The father, who earns $400 a week, was ordered Nov. 13 to pay $85 a week in child support and to pay a portion of birth expenses, court records indicate.

The lawsuit quotes state records saying Smith earned $1,701 in 2014, when she was dealing with a difficult pregnancy. She told police the twins had kidney and bladder problems, and she underwent several surgeries.

The state showed no income for Smith this year. Her largest earning total in the past four years was $8,722 in 2012.

But Smith apparently had food for her children. She showed a police officer “a large container of formula,” and she said the twins are constantly eating, according to the criminal complaint.

Smith told officers the twins consumed 7 to 8 ounces of formula six to eight times a day, and she had started feeding them vanilla yogurt and baby cereal, the complaint states.

Smith was pretty much alone in caring for her three children. When asked who helps her, she said her mother stops by periodically, “however mom uses oxygen and has had more medical issues recently,” the complaint states.

Smith told officers her father gives her money for rent.

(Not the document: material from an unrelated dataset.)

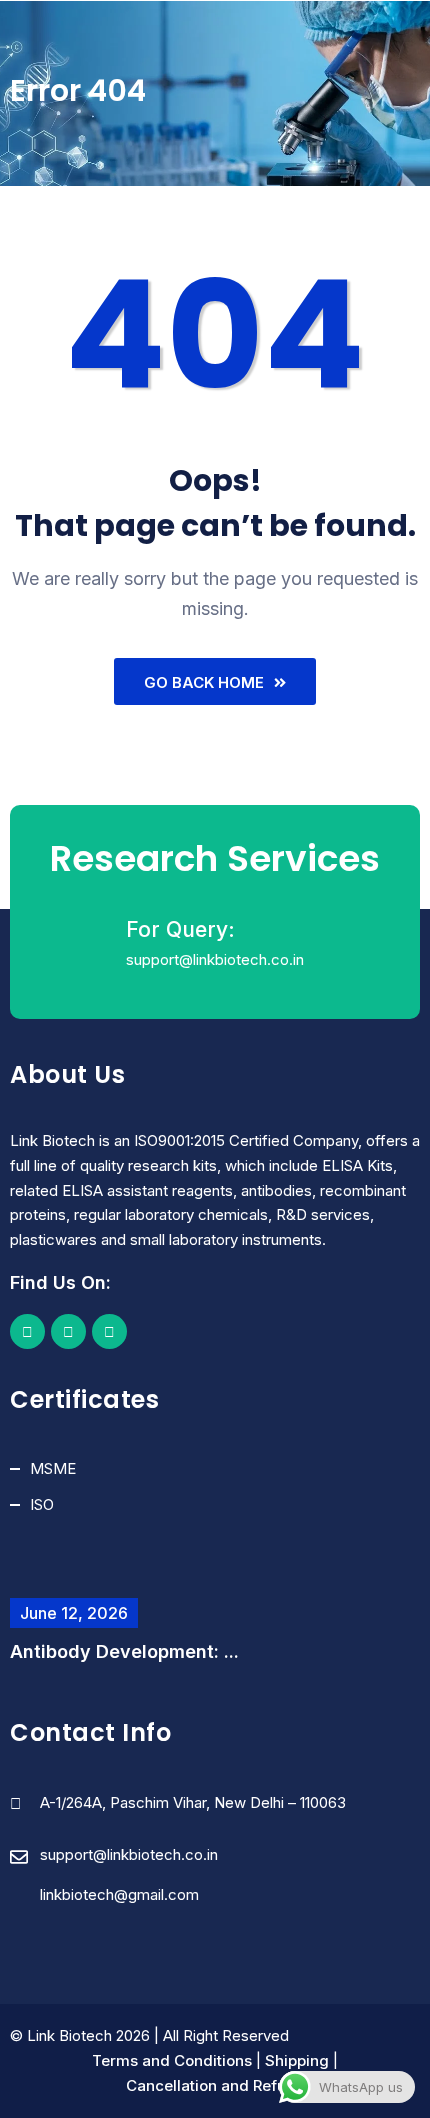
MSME (53, 1468)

The Gazette asked Rock County Human Services Director Charmian Klyve whether Smith had received any assistance, but Klyve said medical-confidentiality law forbids the release of any information.

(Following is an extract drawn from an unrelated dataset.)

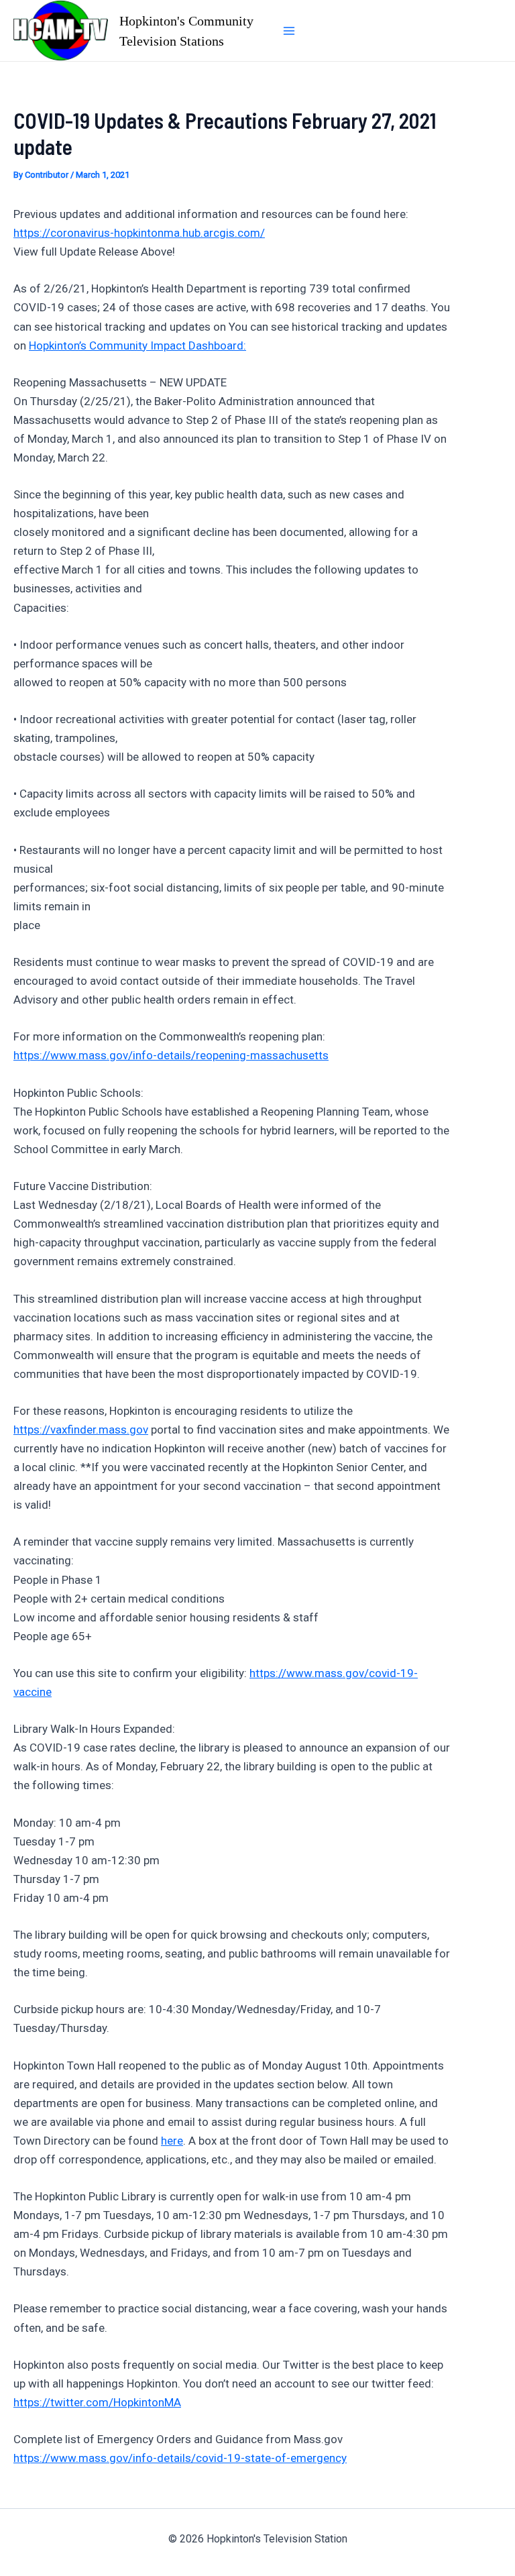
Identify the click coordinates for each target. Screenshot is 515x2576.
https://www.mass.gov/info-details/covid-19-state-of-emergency (180, 2458)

Smith told a detective the twins were born at St. Mary's Hospital in Madison, five weeks prematurely. Each weighed about 5 pounds at birth.

She said one spent 13 days in the hospital, the other 20 days.

Smith told officers the twins weighed about 5 pounds each at birth. She said she took them to their eight-week checkup at Beloit Clinic, and they were fine, if somewhat underweight, according to the complaint.

She told officers she believes the father took the twins to their six-month checkup, but she did not know details about that.

Police could not find records at Beloit Clinic other than the eight-week checkup.

“The defendant stated that the twins do eat very well, and she is under the assumption that they are small and underweight because of the fact that they were premature and had so much difficulty prior to birth,” the complaint states.

But the twins had gained almost no weight seven months after their eight-week checkup, the complaint states.

American Family Children's Hospital in Madison told police the twins were diagnosed as having “non-organic failure to thrive due to environmental and medical neglect.”

Notes from the hospital to police said the twins' lack of weight gain is consistent with “chronic, severe malnutrition. …

“It is clear that a reasonable care-giver would be able to note that the child did not appear developmentally appropriate for her age and that the fact that no medical attention was sought is consistent with a diagnosis of medical neglect,” the complaint states.

The twins gained weight quickly under medical care and were healthy enough to be released from the hospital about a month after they were discovered in their Janesville home, the complaint states.

Online postings show members of the Mom to Mom group were divided in the days after the story broke.

Some said Smith deserves no mercy.

Others wondered what unknown details might have caused the tragedy.

“As a foster parent, this situation is more common than we all think. … Many times parents are overwhelmed and have so many other struggles (mental illness, drug/alcohol abuse, etc.),” another Mom to Mom member wrote.

Several members said the father, who alerted police to the situation July 10, bears some responsibility.

“There has to be something going on there. No one in their right mind is going to do that,” Ranum said.